Rosal, we preliminarily
note, does not, as it should not, always
require direct proof of tampering; even
if the protestant has shown compliance with legal requirements for the
preservation of ballots, the burden of evidence that shifts to the prostestee
is not confined to proof of actual
tampering, but extends to its likelihood. This cannot but be a reasonable rule, since ballot
tampering and ballot substitution are not acts done openly and without
precaution for stealth; they are done clandestinely, and to require direct proof
of actual tampering almost amounts to a requirement to do the impossible. Direct proof of actual tampering is therefore
not the only acceptable evidence that negates the reliability of the ballots subjected
to revision; other relevant considerations should be taken into account, most
especially those resulting from the examination of physical evidence. By
adopting the direct proof approach in the present case, the COMELEC did not look at all the relevant considerations in ruling
on the case.
For emphasis and ease of reference,
we summarize COMELEC’s reasons for relying on the results of the revision of ballots:
a. The RTC issued precautionary orders
and allowed the parties, if they so desired, to witness the delivery and
transfer of the custody of the ballots from the Municipal Treasurer’s Office to
the RTC.
b. The ballot boxes were found in no
other place than their designated place of storage.
c. There was substantial compliance with the statutory safety measures to
prevent reasonable opportunity for tampering; this conclusion is based on the
Revision Reports showing the condition of the ballot boxes in the individual
precincts when the ballot boxes were opened for revision.
In comparison, COMELEC rejected Varias’
claimed tampering on the following reasoning:
a. The irregular manner in which the
envelopes containing the ballots were torn suggests that this incident occurred
when the envelopes were inserted in the ballot boxes.
b. As regards the broken inner metal
seal of Precinct 102A, the Report of the Revision Committee shows that the
outer metal seal and the COMELEC padlocks were attached and intact at the time
the ballot box was opened.
c.
All the ballots in Precincts 87A,
90A/B, 92A and 102A contain all the hidden security features. They are not
therefore spurious.
d.
“On the findings of the NBI
Questioned Documents Division, the same should be the proper subject of
appreciation. The fact that the name “Peñano”

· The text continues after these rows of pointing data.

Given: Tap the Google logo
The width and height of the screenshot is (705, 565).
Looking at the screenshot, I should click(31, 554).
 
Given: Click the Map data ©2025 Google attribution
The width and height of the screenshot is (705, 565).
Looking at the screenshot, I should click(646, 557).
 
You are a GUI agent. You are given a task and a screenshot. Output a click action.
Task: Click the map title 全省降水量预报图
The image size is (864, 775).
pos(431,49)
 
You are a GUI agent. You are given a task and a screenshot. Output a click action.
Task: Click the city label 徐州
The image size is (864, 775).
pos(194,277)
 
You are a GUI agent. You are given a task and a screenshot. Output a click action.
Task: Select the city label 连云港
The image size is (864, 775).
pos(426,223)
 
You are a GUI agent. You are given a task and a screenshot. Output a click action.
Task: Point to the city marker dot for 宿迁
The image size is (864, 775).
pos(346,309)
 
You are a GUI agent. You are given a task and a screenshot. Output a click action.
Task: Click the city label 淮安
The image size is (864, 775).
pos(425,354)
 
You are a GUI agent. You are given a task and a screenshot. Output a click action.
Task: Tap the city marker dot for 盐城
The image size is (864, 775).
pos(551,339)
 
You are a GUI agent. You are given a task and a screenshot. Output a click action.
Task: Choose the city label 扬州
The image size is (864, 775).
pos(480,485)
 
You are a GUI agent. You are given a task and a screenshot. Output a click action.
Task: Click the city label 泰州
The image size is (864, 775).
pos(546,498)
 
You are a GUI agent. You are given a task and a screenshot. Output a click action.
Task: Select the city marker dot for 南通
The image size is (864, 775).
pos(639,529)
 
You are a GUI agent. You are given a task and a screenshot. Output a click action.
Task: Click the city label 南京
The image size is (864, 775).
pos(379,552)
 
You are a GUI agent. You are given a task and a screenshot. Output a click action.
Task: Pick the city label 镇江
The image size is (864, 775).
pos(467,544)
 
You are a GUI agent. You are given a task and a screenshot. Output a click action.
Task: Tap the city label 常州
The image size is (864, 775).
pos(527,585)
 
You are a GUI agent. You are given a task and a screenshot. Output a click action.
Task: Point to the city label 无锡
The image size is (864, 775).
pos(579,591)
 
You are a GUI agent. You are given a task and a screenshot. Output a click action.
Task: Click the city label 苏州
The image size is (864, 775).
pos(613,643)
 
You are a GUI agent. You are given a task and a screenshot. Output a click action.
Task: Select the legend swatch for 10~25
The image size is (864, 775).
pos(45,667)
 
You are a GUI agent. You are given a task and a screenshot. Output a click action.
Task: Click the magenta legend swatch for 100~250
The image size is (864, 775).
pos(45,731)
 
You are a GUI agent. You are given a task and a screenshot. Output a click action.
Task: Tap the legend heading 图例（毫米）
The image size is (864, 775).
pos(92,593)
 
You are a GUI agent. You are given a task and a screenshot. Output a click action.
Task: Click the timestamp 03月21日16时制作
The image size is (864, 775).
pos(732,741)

is superimposed on the name “Varias” does not conclusively prove the presence
of an election fraud. The same can be
said of the ballots allegedly filled up by one and the same person.”
e.
Varias failed to show proof that
Peñano, while sitting as Mayor of Alfonso, tampered or caused the tampering of
the ballots.
For these reasons, the COMELEC
concluded that the RTC did not err in relying on the ballots.
While parts (a), (b) and (c) of the
COMELEC ruling above may arguably be reasonable, we find the COMELEC’s dismissive approach to the NBI Report
unacceptable. We note that the NBI’s
technical examination of the ballots was made upon the parties’ motion. More importantly, the technical examination
was undertaken pursuant to the provisions of the Electoral Contest Rules. These
findings, too, are based on physical evidence and speak for themselves in
demonstrating the discovered irregularities. Under these circumstances, we can
only characterize the COMELEC’s misappreciation and treatment of the Report as
a triviality to be gross and inexcusable.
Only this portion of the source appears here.